Dark Matter and the Online Halo
Recently, I have been thinking about the Online Halo: the idea that having a physical retail store can increase local online sales through higher levels of brand awareness and purchasing intent. In this post, I explore ideas to measure the impact of this effect, and on how to attribute online sales to stores.
Why Explore the Halo?
Homeware retailers such as Dunelm will not hold full inventory of all products and through the lens of allocating store space, understanding the online halo is important for a couple of reasons. Appreciating the impact of the halo has significance in determining where new stores should be opened, on guiding a shift from transactional to inspirational store space, and on empowering store managers with knowledge of the impact that their store trading has on the growing e-commerce sales contribution.
As to whether the halo exists in the first place, a study by the International Council of Shopping Centres (ICSC) last year published this report with supporting evidence of increased web sales around the time of new stores opening.
Dark Matter
I’d like to make an analogy between the online halo effect and dark matter. Dark matter is composed of particles that do not absorb or reflect light, and so can not be seen directly. We only know that dark matter exists because of the effect it has on objects that we can observe. In a similar vein, we can’t accurately measure the impact of the online halo in a static environment of equilibrium. It is only when new stores are opened, when old stores are closed, or when new housing developments add population to a store catchment that the value of the online halo can be properly assessed. This adds complexity to the problem; it’s mostly one of unsupervised learning.
Approach:
From here, I explore two methods which companies could use to determine the value of an online halo. From a data and analytics standpoint, the first is lends itself to use of a decision tree structure and the other may be a good product of the logistic regression algorithm. Respectively, the methods have discrete and continuous solutions to the order allocation problem.

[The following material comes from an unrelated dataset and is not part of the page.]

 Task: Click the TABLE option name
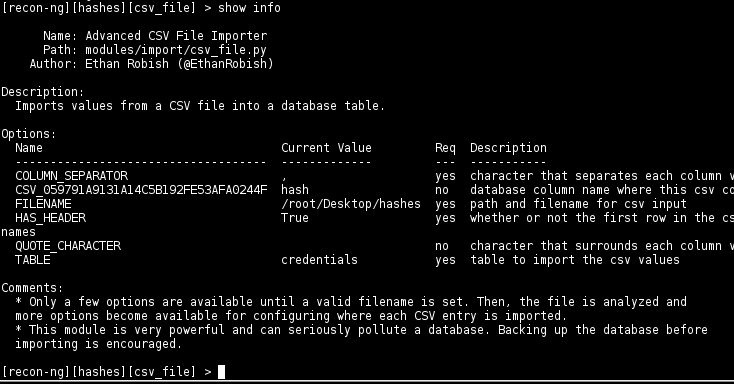[x=33, y=260]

Binary classification of online orders to a store
In this scenario, I ask not how to attribute an order to a store, but whether it should be attributed at all. If a customer lives 50 miles from their nearest store, has never visited a Dunelm store, and has only heard of us through sponsorship of This Morning on ITV, their online transactions should not be attributed to a store. If a second customer visits their local Pausa coffee shop every Wednesday and buys a chest of drawers online for ease of delivery, then the transaction should be attributed to store. Each scenario in between these states is less clear cut.
In this model, the aim is to produce a list of rules to classify orders into ‘Allocate to nearest store’ and ‘Do not allocate to Store.’ As a basic example:
Is the order placed within 5 miles of a store?

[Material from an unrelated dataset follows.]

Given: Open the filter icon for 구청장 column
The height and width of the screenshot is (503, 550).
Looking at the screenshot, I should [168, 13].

If Yes, allocate the order to the closest store.
If No,
Does the order contain furniture?
If Yes, allocate the order to the closest store.
If No, do not allocate the order to a store.
Rules Upon Rules
As seen in the example, rules can be layered up to consider a number of different features with a fine balance of complexity and accuracy. Then, each time a new store is opened, a new store closes, the change in online sales can be compared to the existing rules, which in turn are updated subject to the new information.
Some possible rules could be based upon:
- Department: What is the HD participation? If low, then do not attribute to store.
- Drive Time between delivery postcode and store. If short, allocate to store.
- Online exclusivity: Don’t allocate these products to Store.
- Order basket size
- New or returning customer
- Product availability in store
- Product dimensions or delivery cost as a fraction of item value
- Time of Day or Day of Week
- SKU basket abandonment rate online
- Number of stores within an x mile radius
- Whether the local store is on a retail park, a stand-alone store, or a high street store
- The HD participation of the postcode.
How to set the rules? Compare online transaction patterns from before a store was opened to after it had opened. How did it shift? The features are chosen as a result of this analysis.
The danger of adding more features, especially in a problem which is difficult to measure is overfitting: building a model which over complicates the solution, enhancing current accuracy at the demise of future accuracy. In a nutshell, a solution which fits well on the current data, but performs poorly when measured against additional data.
Rinse and Repeat
With the rules set, every order can be attributed to a store, or not. But so far, it’s still dark matter, since the rules were built on historic data – a snapshot of the online halo in previous years. We won’t know immediately whether the rules chosen are the right ones for the present day. It will need to be tested: find an area where a new store is planned and analyse the current HD transactions. Then, once the store is opened, analyse again and compare. Does the model put too much emphasis on department, or day of the week? Then remove these features. Does the number of departments in the order have a large impact in whether customers buy online or in-store? Then add this rule into the mix. This becomes an ongoing learning exercise. The logic is similar when assessing the impact of competitors opening new stores.
Regression modelling: allocating fractions of an order
An alternative view is made if dropping the assumption that each order is either fully allocated to a store, or it isn’t. In a probabilistic sense, each online order was influenced by the store with a probability of between 0 and 1. We will never be sure but can run regression on the above features to attain an estimate. Using the rules determined above to label each order as ‘Store Attributed’ or not ‘Store attributed. We can run logistic regression on the order data. This will output a set of regression coefficients, which can be interpreted as the feature importance’s: a measure of how much each feature determines the likelihood of an order being attributed to a store.
With the model built, each order is run against it with an output of between 0 and 1, the fraction of the order to attribute to store.
Why do this? It gives another model for comparison. From an interpretability perspective, I don’t think it adds much.
Summary
This is an interesting area. The accurate measurement of online as a result of offline is foundational to improving omnichannel performance. No doubt, I’ll have more thoughts on this once I dive into the data.